C++0x, scoped enums
Introduction and good usage patterns for scoped enumerations
Enumerations, commonly called enums, are constructs in a programming language that allow users to group a set of values under one group and assign a name to each value. Sometimes, you want to represent several states or values that are static and constant. In that case, it's better to enumerate those states, assign them some integral values to make them comparable, and establish relationships between their values if necessary, such as a = 1 and b = a+2.
That's what C enums offer you: a better, shorter way of creating a set of
#define values that are not globally visible at file scope. However, you can further improve on this enumeration representation, and you'll see in later sections how C++ enums and scoped enums achieve that. But first, it will help to review the history of enums.
History of enums in C and C++
It all started, as most of C++ did, in C, as C enums. And before C enums came into existence, enumerating a set of numeric values was accomplished with plain #define directives. Figure 1 shows the time line of enumerations in C/C++ and an example of enumerating four values (top left, top right, bottom left, bottom right).
Figure 1. C enumerations time line
Notice that we added the direction enum, but we renamed its enumerators so that they're different from those of
windowCorner enum to avoid conflicting names (enumerators are injected into the enclosing scope, so TOP_LEFT and TOPLEFT are in the same scope and, therefore, cannot have the same name).
Enums in C and C++
A C/C++ enumeration is like a
struct with static constant integral members (Figure 2), but the members are injected into the enclosing scope of the
struct.

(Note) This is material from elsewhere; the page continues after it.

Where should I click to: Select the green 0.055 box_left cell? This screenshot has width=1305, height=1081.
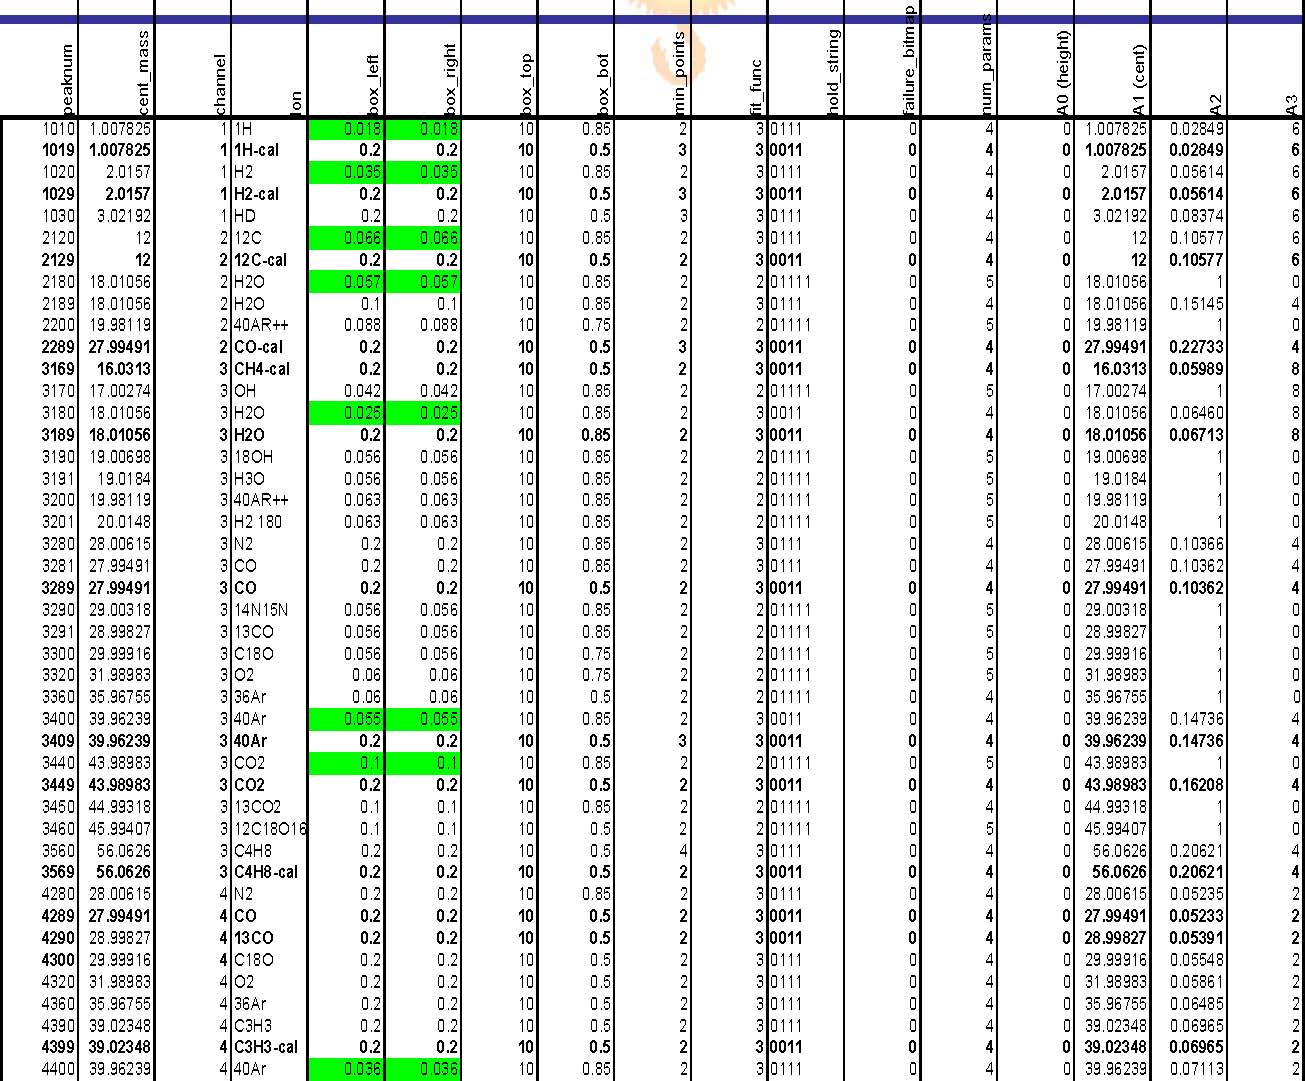(x=346, y=719)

In C++, you cannot initialize or assign to an enum variable any value other than one from an enumerator or variable of the same enumeration type. But in C, it is allowed, which makes C enums less type-safe then C++ enums.
Figure 2. Struct with static const data members simulating enums
It is preferable not to allow members of one
struct be compared to members of a different
struct. This is because when you enumerate a set of values, you're creating a unique type with members that are comparable to each other but not comparable to external values, no matter how similar their representation is. Of course, in many situations, we care about the integral value, but it should never make sense to compare two enumerators of different enumerations. For example, one enum can represent colors and another can represent days of the week. Even though both enums have an integral value that makes them mathematically comparable, semantically, it would be invalid. It is preferable that enums have such a property.

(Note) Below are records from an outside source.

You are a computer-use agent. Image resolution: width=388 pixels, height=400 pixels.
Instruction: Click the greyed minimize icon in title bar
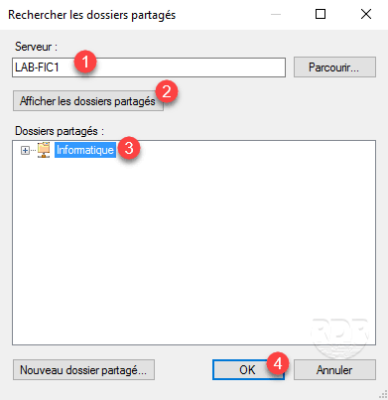pos(276,15)
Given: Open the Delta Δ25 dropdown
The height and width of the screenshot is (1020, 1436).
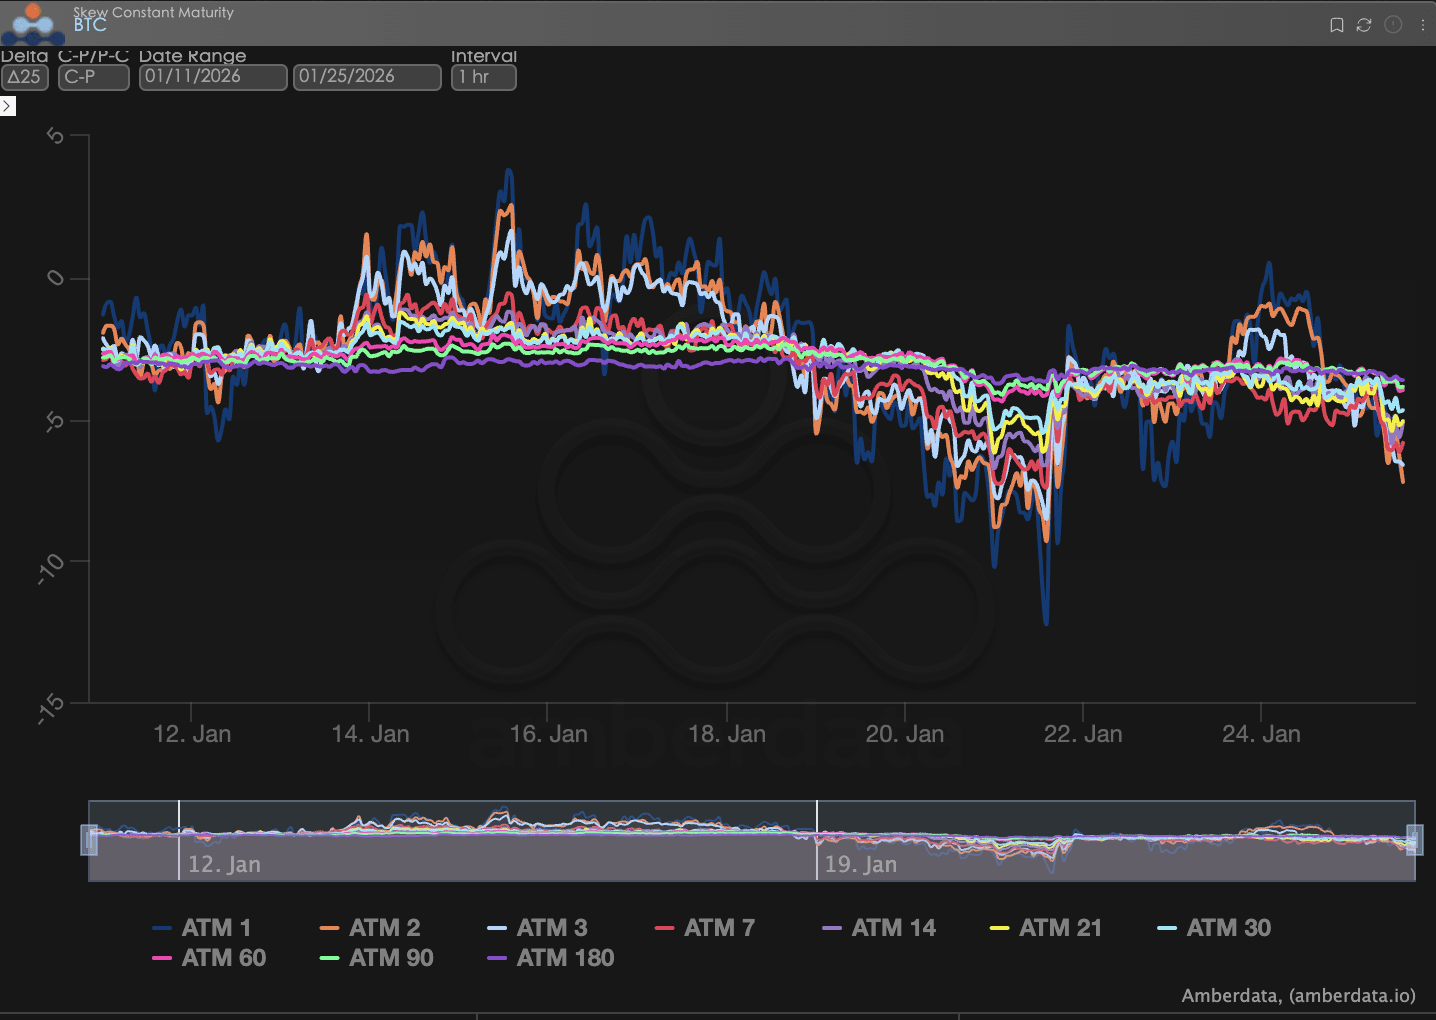Looking at the screenshot, I should coord(25,77).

The same argument could be made for using enum variables or constants in a context where a different enum or an integral type is expected: it makes no sense. For example, a
foo function taking an
int should not be called with an argument of the enum type. It might be desirable in some cases that this is allowed, but in general, you want your enum to hold certain semantics, not just get converted into a plain boring integer.

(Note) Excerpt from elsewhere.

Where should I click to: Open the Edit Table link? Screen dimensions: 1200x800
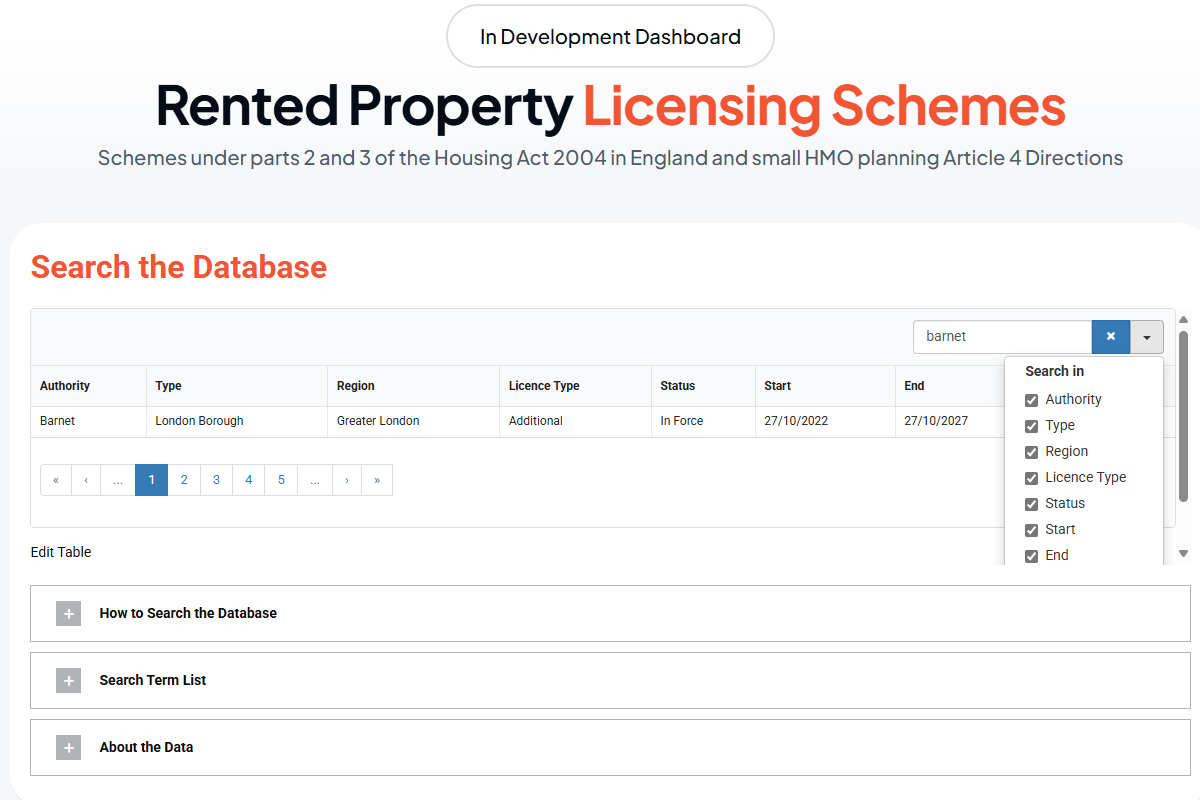[61, 552]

Unfortunately, none of those enumeration mechanisms offer these two guarantees. It is obvious that with #defines you are dealing with integers directly, and there are no types other then
ints, so no restrictions exist. For C and C++ enums, you are allowed to compare, for example,
TOPRIGHT (with reference to Figure 3), because the two enumerators are converted to an integral type and compared as integrals. You are also allowed to use an enum in any integral context, thus wherever an integral type is expected (see Figure 3).
Figure 3. Sample code for non type-safe use of C/C++ enums
Notice that we had to rename the enumerators of
enum direction, so that they are different from the enumerators of
enum windowCorner. The reason for this is that all enumerators belong to the scope enclosing the enumeration. So if the enum was defined inside a class, the enumerators become class members, and if it is defined in global scope then the enumerators become globally visible. This is an inconvenience, especially if the enums are declared in namespace or global scope, where you might have many of them.
There is one more issue with our enums: size and signedness. Is it coherent across different compilers? No, it's not. According to the C++ standard, the underlying type of an enum is semi-defined, because the compiler can choose what integral type to use to represent the enums, so that the type is less then an
int if all enum values can be represented with
int. Otherwise, it can be any other, bigger type.
The lack of a well-defined underlying type leads to the inability to forward declare an enum, which is weird, because
structs and unions can be forward declared without knowing anything about them. The issue lies in the way enums are handled and passed.
Forward declaration of enums helps further separate the interface from implementation (as does all other forms of forward declaration). Other benefits of forward declaration is decoupling compilation units that were coupled by enum definition, which reduces total compilation time, and hiding implementation details from the user. Having the enum definition in every compilation unit means that the whole enumeration is visible when it really shouldn't be. It would be beneficial if we could, though.
Let's analyze the code example in Figure 4. The program consists of three files:
There are two versions of the implementation and interface:
- Version 1 is how the code will look like with C++03
- Version 2 is what we would like it to look like and is similar to what it looks like with C++0x.
In Version 1, the definition of
enum E is part of the interface directly (or indirectly, if we wanted to use
#includes), and there's no escaping that. This means that if the definition of
enum E changes,
usage.C has to be recompiled, but it really shouldn't, because it doesn't depend on the definition of
enum E. Now, if we were able to write code similar to Version 2, the definition of E will be independent of
interface.h, thus of
usage.C. In addition to decoupling
implementation.C, we also have hidden the definition of
enum E from the user, which is an ability that library developers want very much.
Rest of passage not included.